Wisdom True and False

Two essential qualities

Continuing a theme that appears early in chapter one, James again exhorts his readers to seek wisdom. What is wisdom? As James uses the term, it is the kind of knowledge that enables good moral judgment. We all need it, but we all face the same barrier to attaining it. The barrier is, we think we are wise already (Prov. 21:2). We all without exception attach a great deal of weight to our own opinions and a great deal of doubt to everyone else’s. But as we will see in James 3, there is a true wisdom and a false wisdom. Before you boast in your wisdom, you had better test what kind it is.
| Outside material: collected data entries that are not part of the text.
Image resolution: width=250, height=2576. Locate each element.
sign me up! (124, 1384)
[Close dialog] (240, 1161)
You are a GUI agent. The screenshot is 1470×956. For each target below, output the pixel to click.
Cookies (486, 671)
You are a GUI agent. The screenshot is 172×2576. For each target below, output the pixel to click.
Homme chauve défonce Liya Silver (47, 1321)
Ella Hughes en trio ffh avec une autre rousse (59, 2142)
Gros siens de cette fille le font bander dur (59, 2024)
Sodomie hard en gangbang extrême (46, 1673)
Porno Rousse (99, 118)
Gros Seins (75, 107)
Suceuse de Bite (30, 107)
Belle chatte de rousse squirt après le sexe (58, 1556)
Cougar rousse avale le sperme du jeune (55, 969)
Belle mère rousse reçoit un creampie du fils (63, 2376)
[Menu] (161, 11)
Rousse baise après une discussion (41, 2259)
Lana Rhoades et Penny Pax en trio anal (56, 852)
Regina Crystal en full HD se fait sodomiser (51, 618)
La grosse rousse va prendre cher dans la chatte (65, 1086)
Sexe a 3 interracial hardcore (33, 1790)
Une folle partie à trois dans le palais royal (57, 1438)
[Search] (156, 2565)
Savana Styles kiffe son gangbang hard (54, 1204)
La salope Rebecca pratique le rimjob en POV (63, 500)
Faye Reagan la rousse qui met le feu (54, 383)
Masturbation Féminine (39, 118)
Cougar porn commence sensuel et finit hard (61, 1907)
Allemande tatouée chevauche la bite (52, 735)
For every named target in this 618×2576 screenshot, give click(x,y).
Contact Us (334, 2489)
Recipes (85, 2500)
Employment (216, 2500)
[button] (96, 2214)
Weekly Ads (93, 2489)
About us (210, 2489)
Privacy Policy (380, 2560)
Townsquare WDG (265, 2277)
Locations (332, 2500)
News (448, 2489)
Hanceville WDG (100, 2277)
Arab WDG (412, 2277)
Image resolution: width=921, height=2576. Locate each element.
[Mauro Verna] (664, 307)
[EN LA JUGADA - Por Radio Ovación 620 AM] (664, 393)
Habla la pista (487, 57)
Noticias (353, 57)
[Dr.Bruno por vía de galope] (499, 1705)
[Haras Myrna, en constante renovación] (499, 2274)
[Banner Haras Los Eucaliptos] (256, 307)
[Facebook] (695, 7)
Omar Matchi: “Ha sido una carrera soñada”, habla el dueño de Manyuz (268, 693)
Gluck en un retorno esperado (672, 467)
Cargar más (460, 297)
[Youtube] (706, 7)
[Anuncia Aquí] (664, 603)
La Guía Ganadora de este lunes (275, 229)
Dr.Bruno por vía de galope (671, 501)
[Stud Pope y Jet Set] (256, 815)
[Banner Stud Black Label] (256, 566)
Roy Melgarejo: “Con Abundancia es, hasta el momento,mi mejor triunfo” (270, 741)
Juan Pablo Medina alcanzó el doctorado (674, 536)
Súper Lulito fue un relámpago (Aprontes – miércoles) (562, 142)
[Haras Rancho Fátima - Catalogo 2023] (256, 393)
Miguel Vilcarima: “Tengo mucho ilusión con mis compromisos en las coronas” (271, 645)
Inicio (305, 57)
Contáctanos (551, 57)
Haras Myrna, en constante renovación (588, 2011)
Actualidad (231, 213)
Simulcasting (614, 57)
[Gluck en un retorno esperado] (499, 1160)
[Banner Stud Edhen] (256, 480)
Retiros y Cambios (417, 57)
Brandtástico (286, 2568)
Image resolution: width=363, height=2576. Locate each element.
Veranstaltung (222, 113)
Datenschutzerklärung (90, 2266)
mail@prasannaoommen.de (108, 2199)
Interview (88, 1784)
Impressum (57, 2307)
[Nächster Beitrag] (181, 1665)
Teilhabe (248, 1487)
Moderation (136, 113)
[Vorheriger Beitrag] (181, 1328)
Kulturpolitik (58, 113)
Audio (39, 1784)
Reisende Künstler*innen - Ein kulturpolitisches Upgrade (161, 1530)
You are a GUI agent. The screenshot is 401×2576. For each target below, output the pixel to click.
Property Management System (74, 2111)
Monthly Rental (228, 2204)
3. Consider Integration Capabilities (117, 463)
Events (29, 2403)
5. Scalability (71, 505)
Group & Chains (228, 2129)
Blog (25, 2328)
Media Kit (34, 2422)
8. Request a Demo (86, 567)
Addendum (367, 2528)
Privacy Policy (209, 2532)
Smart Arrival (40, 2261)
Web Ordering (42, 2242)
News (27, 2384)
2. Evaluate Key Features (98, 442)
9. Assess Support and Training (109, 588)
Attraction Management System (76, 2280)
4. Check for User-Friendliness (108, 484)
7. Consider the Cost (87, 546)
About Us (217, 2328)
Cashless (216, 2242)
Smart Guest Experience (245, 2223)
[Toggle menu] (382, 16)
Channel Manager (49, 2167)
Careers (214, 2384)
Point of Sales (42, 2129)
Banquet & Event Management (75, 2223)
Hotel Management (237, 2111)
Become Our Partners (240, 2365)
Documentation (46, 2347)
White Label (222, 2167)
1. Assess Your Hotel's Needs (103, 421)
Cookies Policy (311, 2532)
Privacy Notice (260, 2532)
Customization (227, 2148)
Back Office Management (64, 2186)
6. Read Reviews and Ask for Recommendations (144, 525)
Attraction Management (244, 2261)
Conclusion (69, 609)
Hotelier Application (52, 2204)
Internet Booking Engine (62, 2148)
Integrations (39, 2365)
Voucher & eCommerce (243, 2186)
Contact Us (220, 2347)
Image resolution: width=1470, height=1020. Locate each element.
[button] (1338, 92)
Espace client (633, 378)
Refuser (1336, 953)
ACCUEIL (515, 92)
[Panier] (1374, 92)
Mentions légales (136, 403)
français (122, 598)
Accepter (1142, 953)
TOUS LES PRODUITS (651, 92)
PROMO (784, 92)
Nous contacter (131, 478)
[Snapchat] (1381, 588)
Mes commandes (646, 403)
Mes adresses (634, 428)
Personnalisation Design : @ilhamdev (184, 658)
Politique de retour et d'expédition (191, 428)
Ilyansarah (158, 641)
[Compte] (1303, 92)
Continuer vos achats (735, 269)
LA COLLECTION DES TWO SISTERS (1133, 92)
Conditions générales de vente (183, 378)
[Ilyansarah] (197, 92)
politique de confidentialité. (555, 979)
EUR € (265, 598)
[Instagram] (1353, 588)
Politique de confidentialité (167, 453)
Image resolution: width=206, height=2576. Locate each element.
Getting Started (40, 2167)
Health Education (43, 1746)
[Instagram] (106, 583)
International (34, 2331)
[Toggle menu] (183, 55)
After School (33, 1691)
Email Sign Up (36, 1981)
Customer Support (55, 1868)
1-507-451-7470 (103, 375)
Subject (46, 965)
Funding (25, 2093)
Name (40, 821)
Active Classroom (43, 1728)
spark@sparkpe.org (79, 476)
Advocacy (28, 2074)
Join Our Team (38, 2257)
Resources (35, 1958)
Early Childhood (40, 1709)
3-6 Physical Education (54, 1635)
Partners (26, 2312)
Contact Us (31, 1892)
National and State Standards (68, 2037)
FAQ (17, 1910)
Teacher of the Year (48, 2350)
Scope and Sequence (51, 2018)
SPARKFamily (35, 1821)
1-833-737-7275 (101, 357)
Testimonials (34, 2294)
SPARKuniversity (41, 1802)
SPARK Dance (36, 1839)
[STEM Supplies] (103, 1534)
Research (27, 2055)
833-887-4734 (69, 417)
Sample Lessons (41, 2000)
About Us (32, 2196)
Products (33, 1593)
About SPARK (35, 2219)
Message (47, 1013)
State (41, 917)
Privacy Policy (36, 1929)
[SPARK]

At the outset of discussing true wisdom, James gives its two essential qualities (v. 13). First, it is productive of “good conversation” full of “works.” Back when the KJV was translated, the word conversation had a very different meaning than it has today. Today it means “talk,” but then it referred to a man’s way of conducting himself in society. For “conversation” we could substitute “manner of life” and come much closer to what James intends. He is saying that anyone observing the life of a wise man will see nothing but goodness, especially in the form of good deeds. Yes, the man will use good words, tending to instruct, comfort, and encourage, but even more he will make the effort to help others, though it requires a sacrifice of time and energy. For the sake of assisting the poor or God’s work, he will be willing to part with money he had intended for pleasing himself. He will be willing to break out of his own routines and give time to visiting the needy. Indeed, he will be willing to roll up his sleeves and undertake whatever useful work needs to be done. Thus, James is returning here to one of his major themes—that a good man is a doer and not just a talker.

Paul serves as our example. After his ship wrecked on the Island of Malta, he was willing to join others in gathering sticks for the fire (Acts 28:3). This leader of gentile Christianity was not too important to get his hands dirty.

The second essential quality of true wisdom is meekness. The wisdom that is earthly, sensual, and devilish (v. 15) consists of knowledge that puffs up a man, making him prideful. It is therefore an incomplete knowledge, because it lacks a realistic knowledge of self. A man really knows nothing if he thinks he is something. True wisdom begins in the heart with an understanding that self is nothing before God. If a man wishes to be wise, he must accept that he is a wretched sinner, unworthy to receive any of the good things that God has created. Instead, he deserves only to suffer God’s wrath in an eternal hell. This kind of self-knowledge yields a healthy fear of God, which is the foundation of true wisdom (Prov. 9:10).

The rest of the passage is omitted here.